For example, Glendale, California, decided to drop a planned $500 million gas peaker project in favor of cleaner, greener alternatives.

On-demand battery storage at scale should spur the deployment of charging stations for electric vehicles, therefore reducing demand for gasoline or diesel.

Trying to project energy demand growth is a murky prospect at best, but the following sources make these notable claims:

(Source: https://www.bp.com/content/dam/bp/business-sites/en/global/corporate/pdfs/energy-economics/energy-outlook/bp-energy-outlook-2019.pdf)

Currently, financial analysts focus on the output and volume adds attributable to unconventional plays like the Utica, Haynesville, Bakken, and Eagle Ford.

However, little attention has been paid to reserves in the rest of the world.

The title of this piece is “U.S./World=6.” It’s pretty simple—about six times as many wells have been drilled in the U.S. than have been drilled in the rest of the world.

There are many reasons for this:

  • Stable democracy governed by effective rule of law
  • Individual ownership of mineral assets vs government/sovereign ownership
  • Sufficient transportation and infrastructure options
  • A rich history of multiple operators (i.e. drilling experiments) that advance the knowledge base of all participants improving risk profiles
  • Access to investment lending

So, what would happen if other countries started migrating their oil and gas assets toward a U.S. model?

It’s hard to imagine they would devolve mineral ownership to the population at large, but they might begin to think about awarding smaller blocks with more favorable terms to spur investment.

Think about this. There’s a block in Algeria—Tindouf Centre (Tindouf Basins)—that’s roughly 40% the size of the entire Permian. Twelve wells have been drilled in the basin—a drilling density of one well every 2,800 square miles. In contrast, the drilling density in the Permian is approximately one well every ¼ square mile.

Consider that there’s a block controlled by a state oil monopoly that’s approximately one third the size of the Permian. Since the contract was awarded earlier this decade, exactly one well has been drilled.

One.

This is ludicrous.

Governments around the world must wake up and realize the only way to unlock their mineral wealth is to foster competition by providing attractive deal terms and moderately secure infrastructure—at the minimum, decent roads and hopefully some pipeline or rail access to transshipment points.

This is urgently true for countries whose prospectivity is considered questionable or whose development programs are in their infancy.

And … they need to do it quickly. If projections of energy demand are roughly on target, the window for oil demand will be shrinking. If both BP and DNV-GL are correct, oil demand will plateau in 2030. For countries with reserves that are oil rich and natural gas poor, they’ve got scant time to reconfigure their fiscal regimes to quickly attract drilling CAPEX to find and develop their resource base during a time when demand pressures ease and pricing gets soft.

• [DATASET EXTRACT]
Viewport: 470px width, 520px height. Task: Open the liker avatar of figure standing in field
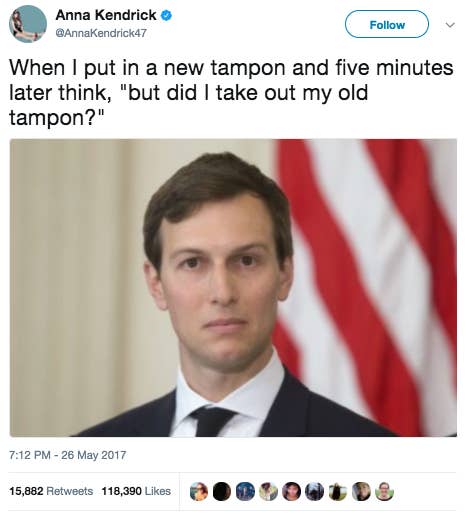338,491
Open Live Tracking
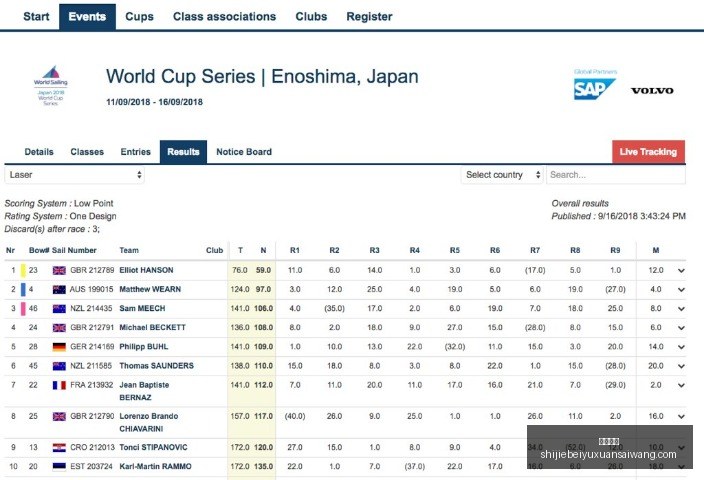704x480 pixels. (x=648, y=152)
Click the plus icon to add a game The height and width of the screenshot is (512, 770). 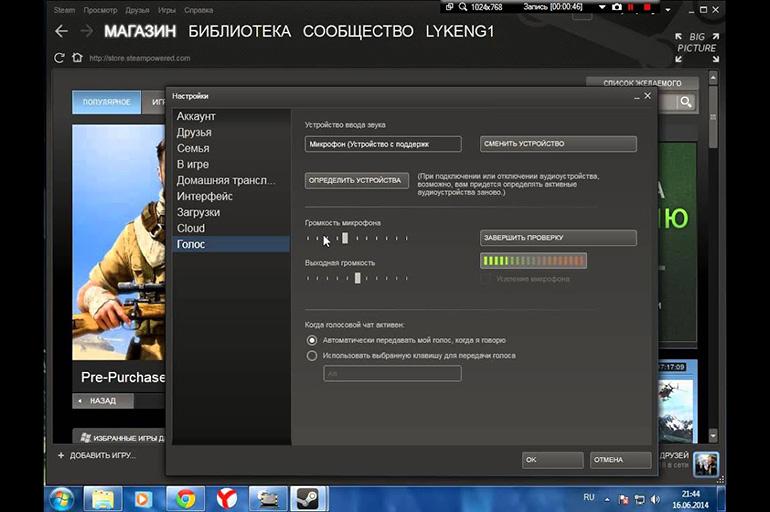[61, 455]
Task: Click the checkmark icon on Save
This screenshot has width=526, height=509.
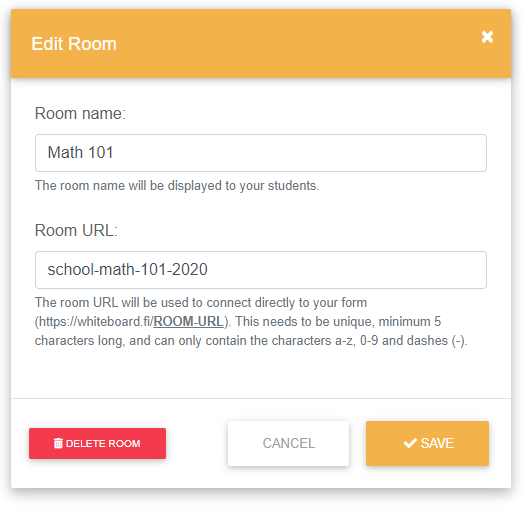Action: point(410,443)
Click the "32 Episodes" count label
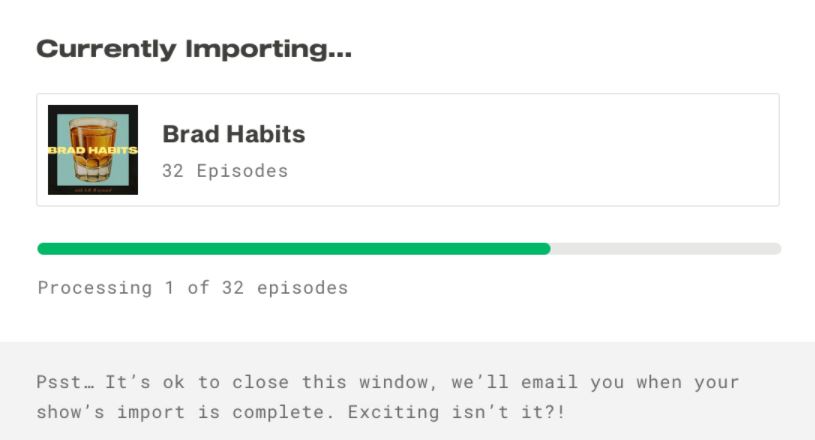This screenshot has height=440, width=815. pyautogui.click(x=225, y=171)
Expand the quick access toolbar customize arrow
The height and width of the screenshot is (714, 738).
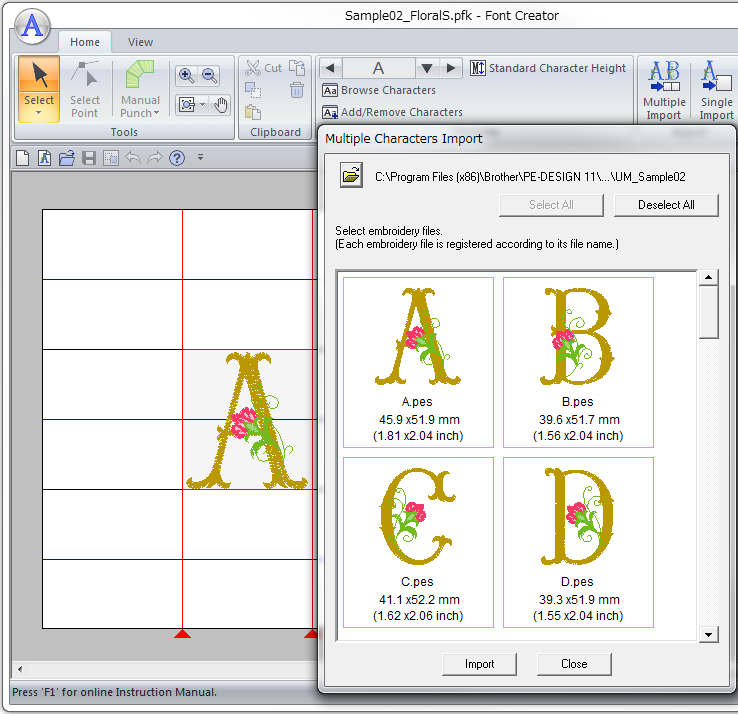click(x=200, y=157)
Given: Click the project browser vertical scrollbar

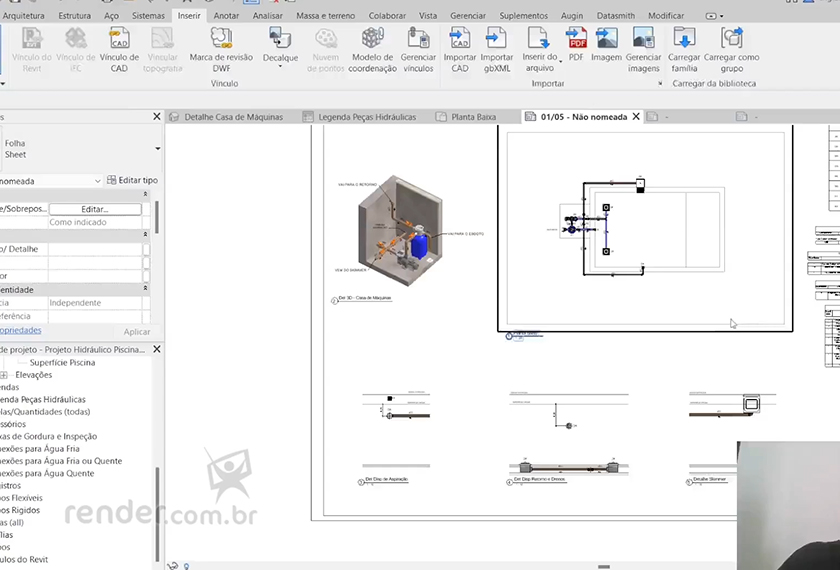Looking at the screenshot, I should 156,500.
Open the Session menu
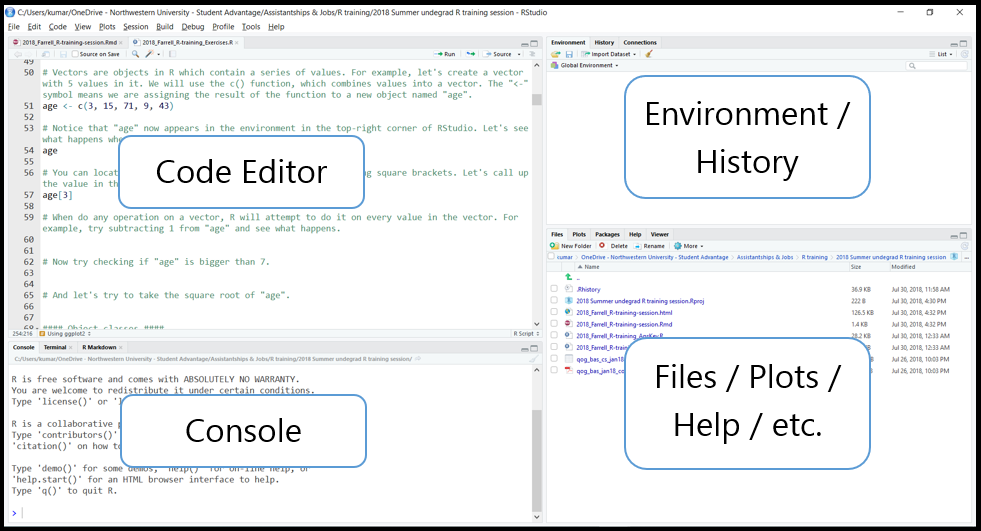 pyautogui.click(x=135, y=26)
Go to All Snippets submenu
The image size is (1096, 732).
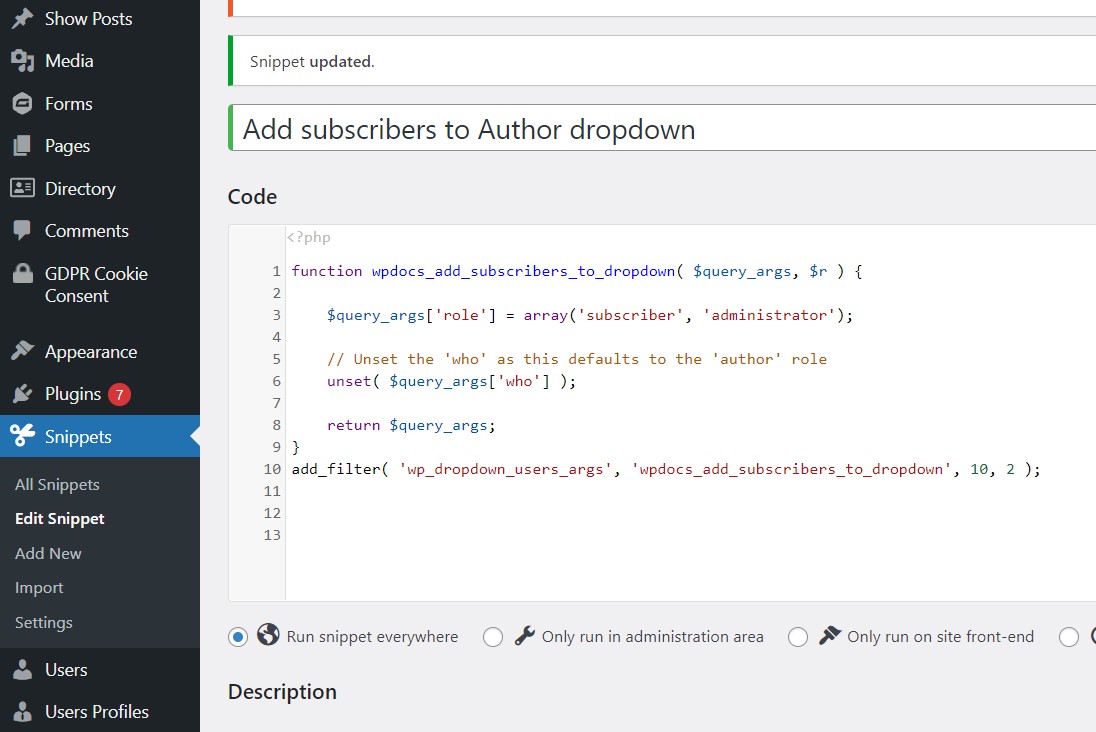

• [PROBLEM 1] In the piece on oil drilling outside the U.S., how many wells have been drilled in Algeria's Tindouf Centre block?
• [PROBLEM 2] Continue the piece on oil drilling outside the U.S. from its last sentence.

• [WRITTEN REPLY 1] Twelve wells.

• [WRITTEN REPLY 2]
Look to Argentina, where the process of identifying Vaca Muerte sweet spots and exploiting them is underway as endorsed by ConocoPhillips’ recent acquisition of interests in Wintershall’s operated Aguada Federal and Bandurria Norte block.

Set the right conditions, give operators a decent shot at safe, secure, and profitable operations, and—unlike the unnamed state oil monopoly that’s drilled one well in an acreage package one-third the size of the Permian, you get this kind of operator buy-in.

(Source: https://www.enverus.com/blog/conocophillips-buys-into-vaca-muerta/)

Or look to one of the world’s most controlled economies—China. The Chinese government has recognized that control of the nation’s oil and gas mineral potential must be, at least in part, de-coupled from the major NOCs and allow direct foreign investment to jumpstart technological and capital investment in Chinese basins that will supply the world’s largest population.

Projects such as the East African Crude Oil Pipeline with an estimated delivery rate of 216,000 BOPD, and even the Trans-Saharan gas pipeline (length approx. 2,700 miles—Nigeria to Algeria), and the Trans Africa Pipeline—(nearly 5,000 miles in length delivering fresh water to nearly 30 million people—to be supplied by solar-powered desalination plants), show that countries recognize the need for and can seemingly cooperate on a regional basis to build the infrastructure that supports the oil and gas exploration and development cycle.

(Source: https://www.mdpi.com/2073-445X/8/7/109/htm)

(Source: https://transafricapipeline.org/inside.php?page=about)

Providing tax-free or tax-incentive zones so that service companies can concentrate enough material and personnel in non-hub areas to serve a growing exploration and development effort could significantly reduce CAPEX costs in international plays and perhaps entice nimble, well-managed, well-funded, non-major independents to explore.

Eliminating egregious upfront bonus payments and instead biasing contract awards to work programs would be a useful way to get money turning to the right as opposed to sitting idle in a central bank.
Reversionary changes to more punitive fiscal regimes—for example, Australia’s revamping of its Resource Rent Tax, Romania’s negative legislation aimed at offshore gas development, and Guyana’s balancing of terms now that world-class reserves have been identified, may drive the exploration community away at precisely the time they need to be recruited.

If governments can creatively re-think how they attract and spur oil and gas economic development, worldwide supply numbers will dwarf what we currently estimate as our worldwide recoverable hydrocarbon resource base.

Have ideas on how foreign governments can ignite exploration activity in their countries? Please email me at mnibbelink@drillinginfo.com.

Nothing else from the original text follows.